Work to be completed: Once the line with "This screenshot has height=735, width=616." is found, repeat it and all later lines exactly through the end of the listing below, with the pictures left out.

++++++++

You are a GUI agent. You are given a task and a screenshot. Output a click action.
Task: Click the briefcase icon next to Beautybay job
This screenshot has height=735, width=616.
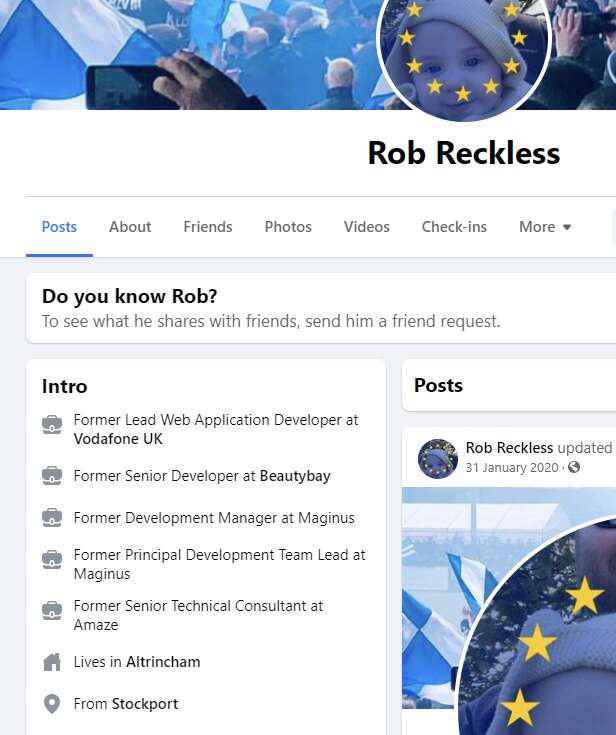click(x=52, y=476)
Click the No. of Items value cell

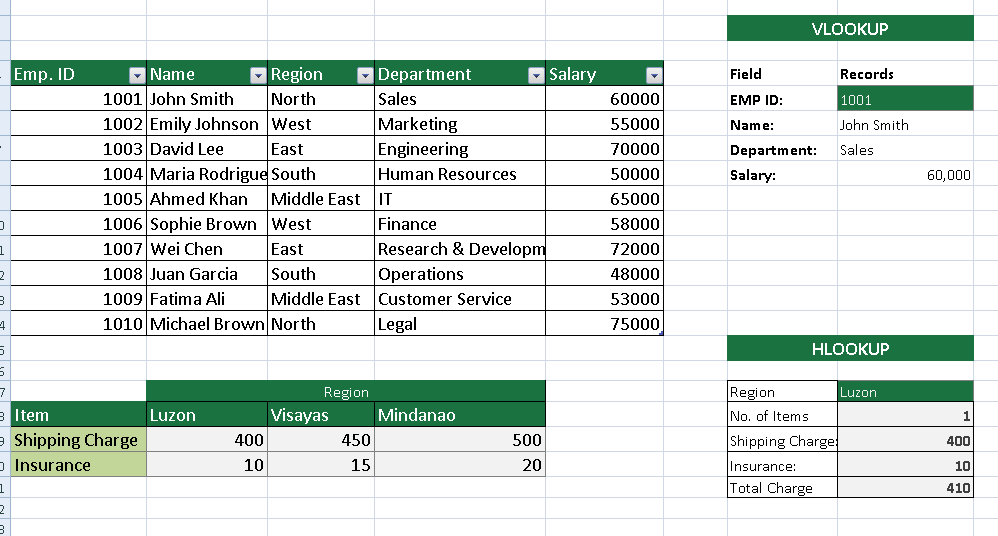coord(905,416)
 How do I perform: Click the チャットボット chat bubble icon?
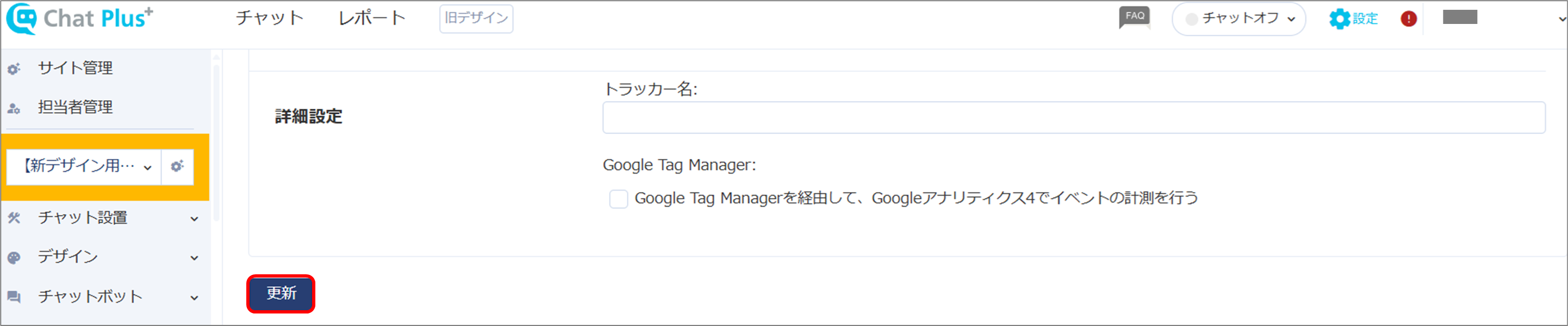tap(14, 297)
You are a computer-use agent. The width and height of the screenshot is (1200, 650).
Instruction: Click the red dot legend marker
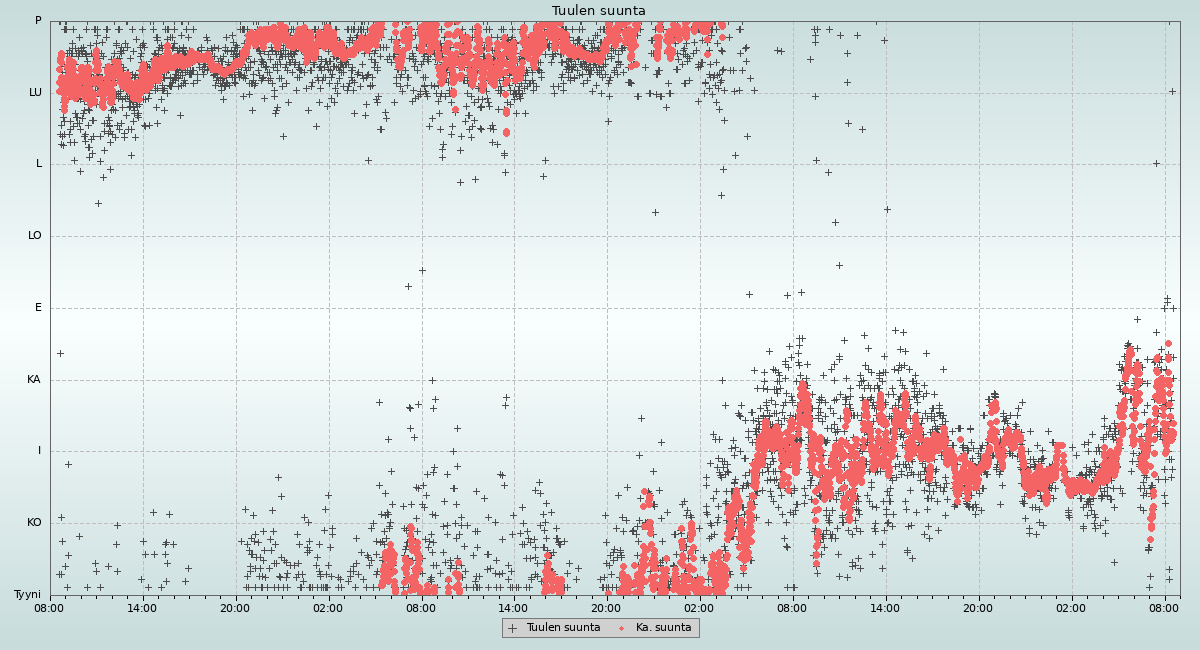[622, 628]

++++++++

Problem solution:
This screenshot has height=735, width=616.
click(x=52, y=476)
Click the No. of Items value cell

coord(905,416)
 How do I perform: Click the チャットボット chat bubble icon?
tap(14, 297)
You are a computer-use agent. The width and height of the screenshot is (1200, 650).
Instruction: Click the red dot legend marker
[622, 628]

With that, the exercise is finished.